I knew scurvy was bad, but... bleeding gums? For the rest of the match, I kept picturing what would happen to my mouth if my eating habits were left unchecked.
To protect my future self from becoming a toothless crone, I stopped to buy pertinent groceries on the way home. Fruit, I vaguely remembered, was the key to staving off scurvy, so I carefully selected strawberry yogurt and frozen dinners with mandarin orange tidbits in the rice. Eventually it occurred to me that I should check the produce department, where I promptly grabbed a bunch of bananas... only to wonder belatedly which fruits actually contain vitamin C.
As I stared the mystifying array before, I noticed a section of small, roundish, green things, and suddenly it clicked: limes... limeys... British sailors warding off scurvy... They were three for 99 cents, so I grabbed the greenest one (obviously an indicator of high vitamin C levels) along with two companions and headed for checkout line.

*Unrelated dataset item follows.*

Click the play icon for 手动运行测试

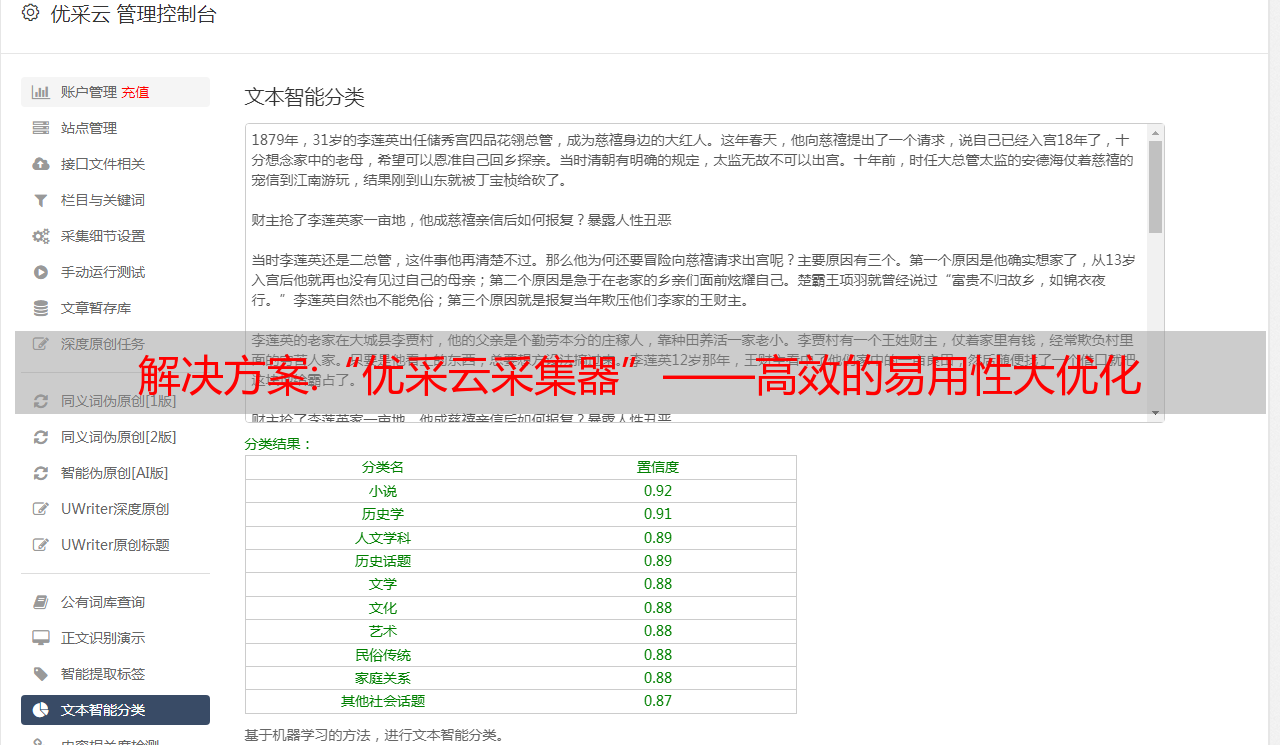tap(41, 272)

There was only one couple ahead of me, but they took approximately forever because they were being helped by a clueless new hire who couldn’t figure out how to give them a rain check on a buy-one-get-one-free deal. My confidence was not restored when my turn rolled around.
It wasn’t until I returned home that I realized that I had no idea what one actually does with limes. I hate citrus texture – eating oranges seems like gnawing on roadkill dowsed in adhesive remover – so I decided to consume just the liquid.
This was a fail, so I tried making lime juice.
Also a fail. I wound up with about an ounce of something that could eat through the floor of my kitchen and then erode the basement for good measure.
Being the inventive soul I am, I came up with a solution for my scurvy-fearing dilemma:
There is one excellent lime delivery vehicle that I've discovered. I'll give one hint: it also provides a dose of quinine to help ward off malaria.